## [Problem statement]
The exercise asks you to copy every line below in which "Kunstdrucke" appears.

[Source data]
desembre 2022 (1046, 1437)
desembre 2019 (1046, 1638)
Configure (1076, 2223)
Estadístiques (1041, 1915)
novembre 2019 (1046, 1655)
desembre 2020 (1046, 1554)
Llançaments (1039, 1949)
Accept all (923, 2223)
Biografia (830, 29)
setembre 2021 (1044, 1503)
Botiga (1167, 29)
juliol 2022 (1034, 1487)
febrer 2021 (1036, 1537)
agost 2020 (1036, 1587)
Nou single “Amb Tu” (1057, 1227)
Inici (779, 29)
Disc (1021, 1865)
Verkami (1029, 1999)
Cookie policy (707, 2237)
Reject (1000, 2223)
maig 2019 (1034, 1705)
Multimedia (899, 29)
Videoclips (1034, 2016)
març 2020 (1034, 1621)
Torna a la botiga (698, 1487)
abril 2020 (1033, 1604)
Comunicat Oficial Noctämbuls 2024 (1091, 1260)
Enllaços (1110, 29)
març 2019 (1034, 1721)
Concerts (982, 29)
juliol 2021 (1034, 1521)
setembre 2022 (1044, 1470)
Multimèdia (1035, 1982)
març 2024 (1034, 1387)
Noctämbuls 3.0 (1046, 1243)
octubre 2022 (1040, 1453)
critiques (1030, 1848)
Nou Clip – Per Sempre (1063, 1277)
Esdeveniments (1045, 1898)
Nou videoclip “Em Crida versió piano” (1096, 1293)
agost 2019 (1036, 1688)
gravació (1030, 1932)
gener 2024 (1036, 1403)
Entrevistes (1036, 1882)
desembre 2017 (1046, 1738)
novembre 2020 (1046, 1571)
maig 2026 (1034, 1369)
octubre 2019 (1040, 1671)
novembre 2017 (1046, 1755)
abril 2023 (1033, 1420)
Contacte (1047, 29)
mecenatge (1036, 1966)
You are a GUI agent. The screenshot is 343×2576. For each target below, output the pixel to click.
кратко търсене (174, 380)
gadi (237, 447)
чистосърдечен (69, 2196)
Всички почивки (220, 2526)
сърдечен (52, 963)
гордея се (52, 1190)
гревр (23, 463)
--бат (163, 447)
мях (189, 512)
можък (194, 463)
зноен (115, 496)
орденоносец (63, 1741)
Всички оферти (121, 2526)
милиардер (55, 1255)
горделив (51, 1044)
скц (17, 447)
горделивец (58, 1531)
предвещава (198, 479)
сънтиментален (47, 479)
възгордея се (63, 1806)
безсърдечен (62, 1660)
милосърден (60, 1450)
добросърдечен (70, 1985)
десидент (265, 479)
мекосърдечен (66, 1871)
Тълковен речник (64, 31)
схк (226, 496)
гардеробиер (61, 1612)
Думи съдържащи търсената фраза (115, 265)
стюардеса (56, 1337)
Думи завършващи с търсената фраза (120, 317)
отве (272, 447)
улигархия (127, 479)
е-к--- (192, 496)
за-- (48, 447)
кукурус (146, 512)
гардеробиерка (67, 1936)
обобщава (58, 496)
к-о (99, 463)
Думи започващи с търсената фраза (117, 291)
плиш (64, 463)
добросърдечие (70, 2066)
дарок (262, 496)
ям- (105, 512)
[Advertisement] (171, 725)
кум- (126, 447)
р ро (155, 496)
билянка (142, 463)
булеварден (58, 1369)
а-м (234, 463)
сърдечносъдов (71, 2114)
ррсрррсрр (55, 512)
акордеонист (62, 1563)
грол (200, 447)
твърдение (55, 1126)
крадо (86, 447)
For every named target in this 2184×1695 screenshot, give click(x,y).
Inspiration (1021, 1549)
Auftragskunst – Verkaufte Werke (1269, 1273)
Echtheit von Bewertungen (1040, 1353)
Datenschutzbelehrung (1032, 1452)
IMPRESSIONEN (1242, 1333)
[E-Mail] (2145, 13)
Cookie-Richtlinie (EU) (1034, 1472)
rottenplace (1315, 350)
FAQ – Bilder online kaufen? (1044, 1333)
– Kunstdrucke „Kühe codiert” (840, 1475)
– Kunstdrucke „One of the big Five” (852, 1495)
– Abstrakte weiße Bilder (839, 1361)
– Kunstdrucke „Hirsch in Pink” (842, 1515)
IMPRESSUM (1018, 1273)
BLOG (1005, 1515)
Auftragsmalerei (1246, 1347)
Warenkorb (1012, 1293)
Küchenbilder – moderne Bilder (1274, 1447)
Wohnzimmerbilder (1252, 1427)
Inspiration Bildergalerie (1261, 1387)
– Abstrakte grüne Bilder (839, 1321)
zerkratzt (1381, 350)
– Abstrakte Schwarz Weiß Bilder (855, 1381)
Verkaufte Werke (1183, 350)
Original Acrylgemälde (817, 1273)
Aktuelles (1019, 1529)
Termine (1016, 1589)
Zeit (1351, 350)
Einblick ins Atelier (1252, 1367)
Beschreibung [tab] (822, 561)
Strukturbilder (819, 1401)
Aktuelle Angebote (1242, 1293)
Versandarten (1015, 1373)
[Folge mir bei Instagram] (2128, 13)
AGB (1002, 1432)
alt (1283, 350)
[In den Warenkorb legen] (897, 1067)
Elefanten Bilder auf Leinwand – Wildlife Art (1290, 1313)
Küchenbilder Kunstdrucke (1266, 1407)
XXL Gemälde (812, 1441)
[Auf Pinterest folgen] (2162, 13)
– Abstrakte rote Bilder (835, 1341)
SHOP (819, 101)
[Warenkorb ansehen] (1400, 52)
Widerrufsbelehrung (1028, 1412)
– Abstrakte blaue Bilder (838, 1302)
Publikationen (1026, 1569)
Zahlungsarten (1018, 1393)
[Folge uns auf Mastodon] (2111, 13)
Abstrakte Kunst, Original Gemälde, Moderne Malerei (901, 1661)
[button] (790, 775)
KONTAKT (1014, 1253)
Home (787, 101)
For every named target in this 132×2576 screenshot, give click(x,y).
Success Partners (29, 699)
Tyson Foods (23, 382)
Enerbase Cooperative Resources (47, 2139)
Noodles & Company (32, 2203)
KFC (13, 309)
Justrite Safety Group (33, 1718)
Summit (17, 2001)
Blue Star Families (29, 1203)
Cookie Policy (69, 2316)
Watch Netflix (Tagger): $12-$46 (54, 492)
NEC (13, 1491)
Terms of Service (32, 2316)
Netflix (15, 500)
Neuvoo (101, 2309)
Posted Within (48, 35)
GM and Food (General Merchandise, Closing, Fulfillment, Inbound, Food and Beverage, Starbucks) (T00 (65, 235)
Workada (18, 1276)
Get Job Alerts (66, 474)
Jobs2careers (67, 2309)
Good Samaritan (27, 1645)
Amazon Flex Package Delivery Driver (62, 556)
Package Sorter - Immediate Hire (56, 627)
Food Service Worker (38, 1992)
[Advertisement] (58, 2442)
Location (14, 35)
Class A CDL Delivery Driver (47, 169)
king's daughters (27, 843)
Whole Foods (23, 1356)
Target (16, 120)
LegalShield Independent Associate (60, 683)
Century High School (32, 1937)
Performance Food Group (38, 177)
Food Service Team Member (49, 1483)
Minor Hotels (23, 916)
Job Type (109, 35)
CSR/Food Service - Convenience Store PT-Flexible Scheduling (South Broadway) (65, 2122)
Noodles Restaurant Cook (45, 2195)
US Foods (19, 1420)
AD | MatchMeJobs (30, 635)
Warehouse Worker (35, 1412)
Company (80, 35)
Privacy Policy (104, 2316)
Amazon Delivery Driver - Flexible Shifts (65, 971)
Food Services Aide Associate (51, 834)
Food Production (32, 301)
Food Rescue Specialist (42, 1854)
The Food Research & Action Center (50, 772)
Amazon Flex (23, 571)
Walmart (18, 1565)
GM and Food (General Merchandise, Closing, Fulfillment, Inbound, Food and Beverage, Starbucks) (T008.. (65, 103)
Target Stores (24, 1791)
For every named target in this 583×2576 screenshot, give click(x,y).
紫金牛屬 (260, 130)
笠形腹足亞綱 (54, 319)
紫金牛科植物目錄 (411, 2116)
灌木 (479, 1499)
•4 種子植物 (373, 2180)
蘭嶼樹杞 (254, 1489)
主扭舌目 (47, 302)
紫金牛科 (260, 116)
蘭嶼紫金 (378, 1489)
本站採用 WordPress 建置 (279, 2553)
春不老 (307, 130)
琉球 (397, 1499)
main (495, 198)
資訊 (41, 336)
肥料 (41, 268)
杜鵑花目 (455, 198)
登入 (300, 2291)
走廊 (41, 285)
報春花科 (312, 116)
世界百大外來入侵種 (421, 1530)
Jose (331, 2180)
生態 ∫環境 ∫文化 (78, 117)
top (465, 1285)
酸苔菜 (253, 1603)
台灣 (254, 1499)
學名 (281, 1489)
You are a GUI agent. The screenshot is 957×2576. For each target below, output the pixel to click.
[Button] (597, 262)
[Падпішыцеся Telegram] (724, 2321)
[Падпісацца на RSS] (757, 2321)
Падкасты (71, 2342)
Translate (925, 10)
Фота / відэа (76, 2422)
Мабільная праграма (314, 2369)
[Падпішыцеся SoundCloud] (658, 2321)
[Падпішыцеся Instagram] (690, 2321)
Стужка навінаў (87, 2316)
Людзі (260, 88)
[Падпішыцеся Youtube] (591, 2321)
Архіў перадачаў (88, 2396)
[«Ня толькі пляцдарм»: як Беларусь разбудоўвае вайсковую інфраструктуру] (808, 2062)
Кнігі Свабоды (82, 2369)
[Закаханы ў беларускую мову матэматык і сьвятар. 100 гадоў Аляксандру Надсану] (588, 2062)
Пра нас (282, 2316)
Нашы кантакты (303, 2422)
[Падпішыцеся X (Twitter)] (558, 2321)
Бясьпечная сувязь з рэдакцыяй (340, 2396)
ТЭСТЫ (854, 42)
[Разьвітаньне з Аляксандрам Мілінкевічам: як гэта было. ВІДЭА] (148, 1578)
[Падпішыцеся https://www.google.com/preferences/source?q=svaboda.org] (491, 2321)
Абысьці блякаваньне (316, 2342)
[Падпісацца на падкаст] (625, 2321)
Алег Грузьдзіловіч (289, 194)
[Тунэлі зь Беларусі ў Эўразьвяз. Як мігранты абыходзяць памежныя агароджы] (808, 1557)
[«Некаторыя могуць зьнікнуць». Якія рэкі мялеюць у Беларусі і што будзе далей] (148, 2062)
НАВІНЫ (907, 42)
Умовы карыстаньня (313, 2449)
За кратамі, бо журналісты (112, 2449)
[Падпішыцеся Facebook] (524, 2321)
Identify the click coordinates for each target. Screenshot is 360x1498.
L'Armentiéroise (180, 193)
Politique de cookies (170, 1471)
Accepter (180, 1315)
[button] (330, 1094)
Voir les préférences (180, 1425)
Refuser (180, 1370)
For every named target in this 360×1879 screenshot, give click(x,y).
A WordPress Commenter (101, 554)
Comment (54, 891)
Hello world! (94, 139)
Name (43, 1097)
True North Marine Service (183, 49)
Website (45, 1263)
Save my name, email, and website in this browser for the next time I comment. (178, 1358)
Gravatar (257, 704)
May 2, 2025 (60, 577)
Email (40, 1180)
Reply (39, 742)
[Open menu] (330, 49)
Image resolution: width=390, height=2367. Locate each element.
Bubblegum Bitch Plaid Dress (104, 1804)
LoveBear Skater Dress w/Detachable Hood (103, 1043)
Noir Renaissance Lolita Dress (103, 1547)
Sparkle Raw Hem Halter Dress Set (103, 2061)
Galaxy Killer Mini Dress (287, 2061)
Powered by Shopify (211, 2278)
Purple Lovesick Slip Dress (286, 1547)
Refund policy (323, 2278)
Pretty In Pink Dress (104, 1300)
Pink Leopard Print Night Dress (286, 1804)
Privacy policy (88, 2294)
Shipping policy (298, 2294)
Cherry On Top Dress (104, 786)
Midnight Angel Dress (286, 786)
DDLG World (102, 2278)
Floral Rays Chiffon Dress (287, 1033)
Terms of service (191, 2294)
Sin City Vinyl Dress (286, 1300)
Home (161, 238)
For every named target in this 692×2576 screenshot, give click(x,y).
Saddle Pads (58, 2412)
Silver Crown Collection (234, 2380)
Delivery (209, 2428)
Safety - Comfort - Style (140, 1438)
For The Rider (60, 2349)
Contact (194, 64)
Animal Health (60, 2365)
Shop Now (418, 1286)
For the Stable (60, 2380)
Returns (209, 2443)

## [Response for this exercise]
– Kunstdrucke „Kühe codiert” (840, 1475)
– Kunstdrucke „One of the big Five” (852, 1495)
– Kunstdrucke „Hirsch in Pink” (842, 1515)
Küchenbilder Kunstdrucke (1266, 1407)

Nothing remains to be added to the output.